### EXERCISE INSTRUCTIONS
Copy the records verbatim from their beginning through the line containing "This screenshot has", including that line.

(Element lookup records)
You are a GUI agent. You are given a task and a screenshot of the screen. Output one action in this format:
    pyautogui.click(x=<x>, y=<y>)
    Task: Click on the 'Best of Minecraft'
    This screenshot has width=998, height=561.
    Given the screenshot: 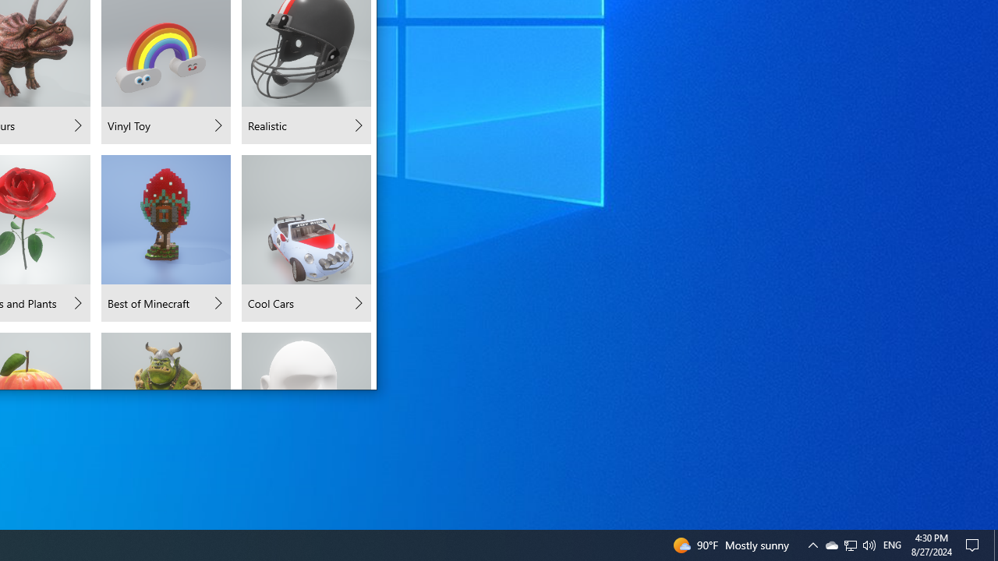 What is the action you would take?
    pyautogui.click(x=166, y=238)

### TASK OUTPUT
You are a GUI agent. You are given a task and a screenshot of the screen. Output one action in this format:
    pyautogui.click(x=<x>, y=<y>)
    Task: Click on the 'Best of Minecraft'
    This screenshot has width=998, height=561.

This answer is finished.